For each lecture we will read 1-2 papers, and discuss them in class. You will need to write a short review of the required reading by noon the day of each class. You are also expected to answer questions and participate in discussions. This class only works if you come prepared to discuss the papers in detail, which is why 15% of your grade is for in-class participation.
In addition, there will be a semester-long project and about 4 labs.
Topics Covered
Potential topics include:
Fundamentals/Background- Systems
- Storage systems / Key-value stores (Log-Structure Merge Trees, Concurrency, …)
- Databases (Query Optimization, Query Execution, Cardinality estimation, Cost Models, Storage Design,...)
- Network design (Congestion control, Routing, Caching, Applications (e.g., video), …)
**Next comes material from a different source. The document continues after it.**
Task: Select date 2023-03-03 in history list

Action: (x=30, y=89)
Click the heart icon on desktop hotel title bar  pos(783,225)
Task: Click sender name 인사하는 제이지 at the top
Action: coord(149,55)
- Cloud Computing ( SaaS/ IaaS, Resource management, Scheduling, Fairness, …)
- Algorithms
- Sketches (Count-min, Hyper log log, …)
- Caching (LRU, …)
- Index structures (B+-Trees, Skip lists, ART, Bloom filters, Range filters, …)
- Multi-dimensional indexes (KD-Tree, R-Tree, Z-order encoding, …)
- Scheduling
- Other selected algorithms: sorting, join algorithms
- ML/Optimization
- Regression
- Mixture of Experts
- Deep Learning
- Bandit Algorithms
- Reinforcement Learning
- Offline Policy Optimization
- Bayesian Optimization
- Generative Adversarial Networks
- Auto-tuning of parameters
- Learning-enhanced sketches
- Learned Indexes
- Learned Bloom Filters
- Learned Hashing
- Learned Query Optimization
- Learned Scheduling
- Learned Multi-dimensional and storage layouts
- Learned Sorting
- Learned Compression
- Learned Caching
- Learned Congestion Control
- Learned Video Compression
Prerequisites
- Programming: 6.009 (Fundamentals of Programming)
- Data Structures: 6.006 (Introduction to Algorithms) or equivalent
- Machine Learning: 6.008 (Introduction to Inference), 6.036 (Introduction to Machine Learning), 6.034 (Artificial Intelligence) or equivalent
- Systems: 6.033 or equivalent
Collaboration Policy
For labs, you are allowed to discuss your answers with other students, but please write up your own answers and list your collaborators. Copying solutions from other students is never allowed. For the group project you will work in teams and hand in only one written report. Note that we will use software to detect copying of lab and homework assignments.Units
3-0-9.Grading
Grades are assigned based on labs, class participation, and final project, and class participation. The grading breakdown is as follows:
Final Project: 40%
Labs: 40%
Participation: 15%
Paper summaries: 5%
Each student is allowed 5 "late days", each of which may be used to turn in one lab one day (24 hour period) later than it is due without penalty. After all five late days are used, assignments will be docked one letter grade for each day they are late. If you have a note from Student Support Services, please contact the instructors. For all other circumstances (interview trips, sporting events, performances, overwork, etc.) you may use your extensions. If these days are not enough, please contact the instructors.
Late days may not be used for the final project.